Music channel to show entire Pink Floyd, Coldplay, U2 sets on Saturday
/ Source: The Associated Press

In the television equivalent of a do-over, the MTV Networks said they would air 10 commercial-free hours of performances Saturday from last weekend's Live 8 concerts.

Viewers will be able to see the entire sets of U2, Coldplay, Pink Floyd, Kanye West and Green Day on either MTV or VH1, and sometimes both, Van Toffler, president of the MTV Networks Music Group, said Friday.

MTV took a critical whipping and received complaints from more than 2,000 viewers about their eight hours of Live 8 coverage on July 2. Between commercials, interviews and reports from correspondents, MTV often showed only a song or two from several of the performances.

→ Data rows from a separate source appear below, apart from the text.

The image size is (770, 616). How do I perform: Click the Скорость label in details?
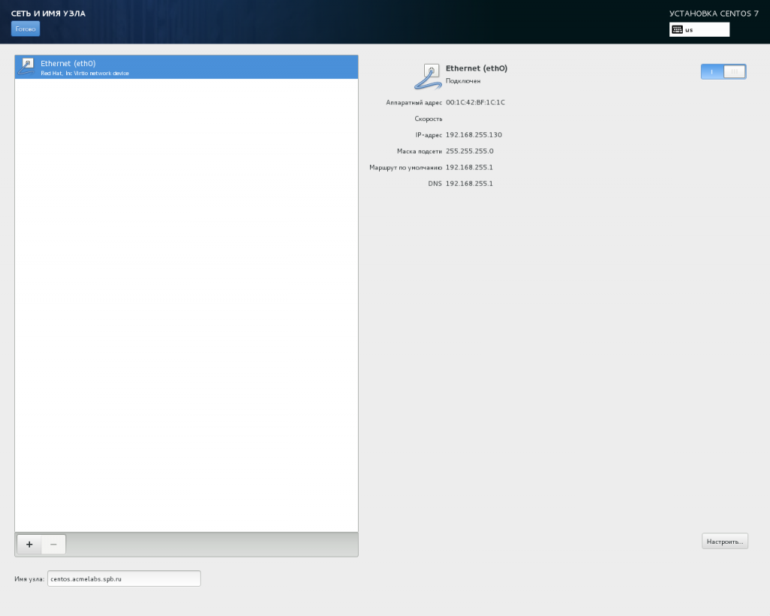coord(428,119)
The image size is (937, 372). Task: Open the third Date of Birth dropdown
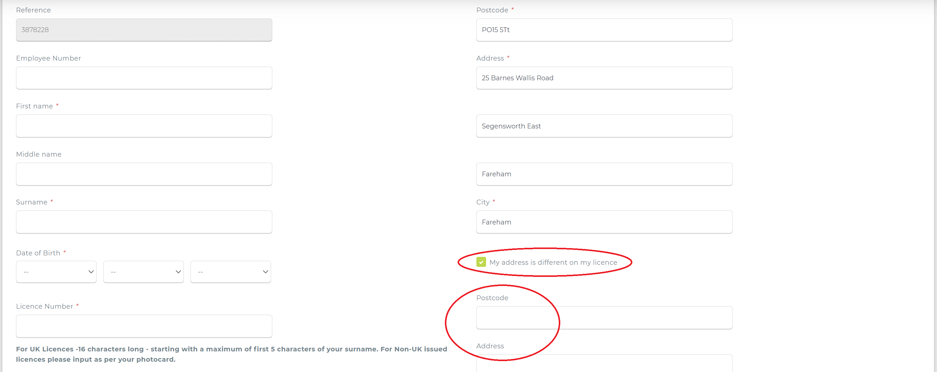(x=231, y=272)
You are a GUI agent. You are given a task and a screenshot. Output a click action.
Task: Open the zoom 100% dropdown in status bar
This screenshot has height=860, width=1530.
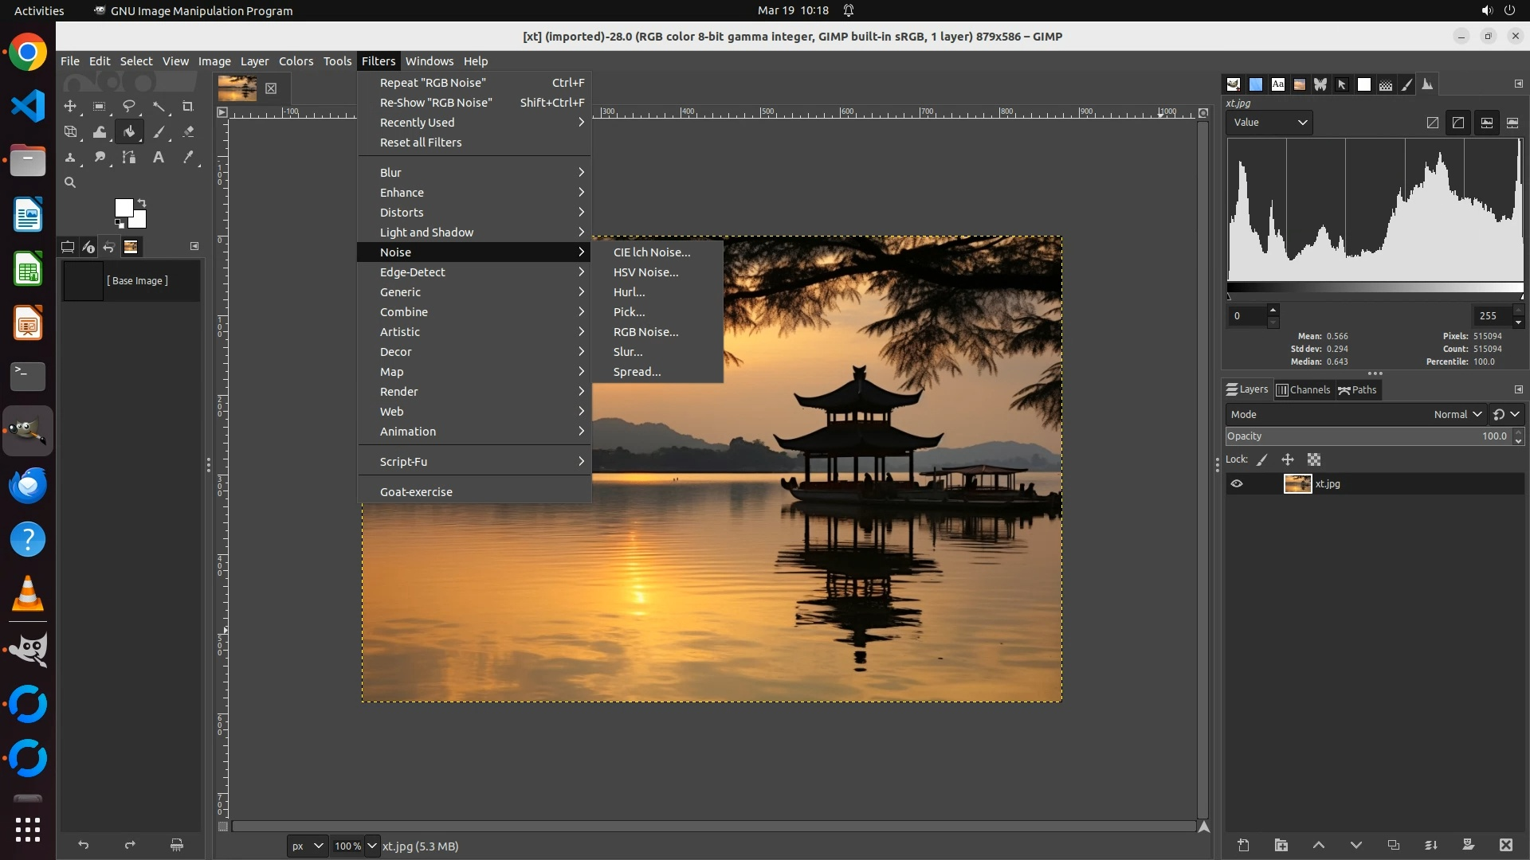(371, 846)
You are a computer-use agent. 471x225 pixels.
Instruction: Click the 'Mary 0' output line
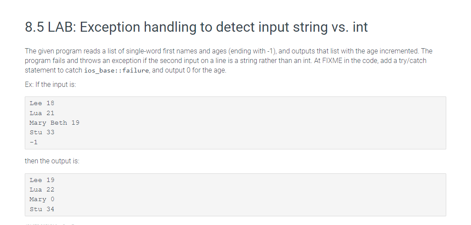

Toffler said the list of performers at each concert, held in 10 different cities, kept growing in the days leading up to the show — partly because MTV was helping organizers book acts.

"It just got bigger and bigger and we couldn't accommodate them all," he said.

At the same time, MTV had made a commitment to organizers to explain the purpose behind the concerts, and many artists wanted to be interviewed about their reasons for being there, he said. MTV's telecast stood in contrast to America Online, which offered most of the performances in their entirety.

Many of MTV's viewers weren't even alive when Pink Floyd broke up, so Toffler said he was surprised at how many wanted to see the band's reunion performance in full.

As the complaints flooded in, Toffler said he contacted Live 8 organizers on Wednesday to see if some of the performances could be rerun.

VH1 will air selected performances between 10 a.m. and 3 p.m. EDT/PDT, featuring artists more popular with its older audience: Rob Thomas, Sting, the Dave Matthews Band and Maroon 5, for example. MTV will show performances between 3 p.m. and 8 p.m., featuring Linkin Park & Jay Z, the Killers, Kanye West and Green Day.

Both networks will air U2, Pink Floyd, Coldplay, Paul McCartney and Orchestra Baobab. The full list of performers became available Friday on the networks' Web sites.

After the performances, MTV will air a 30-minute special, "Live 8: Next Steps," with news reports on the concerts and the G8 summit.

ABC has probably seen all it wants of Live 8, however. Its two-hour concert special July 2 was seen by fewer than 3 million people, a smaller audience than even coverage of the rain delay of the Daytona 400 on NBC.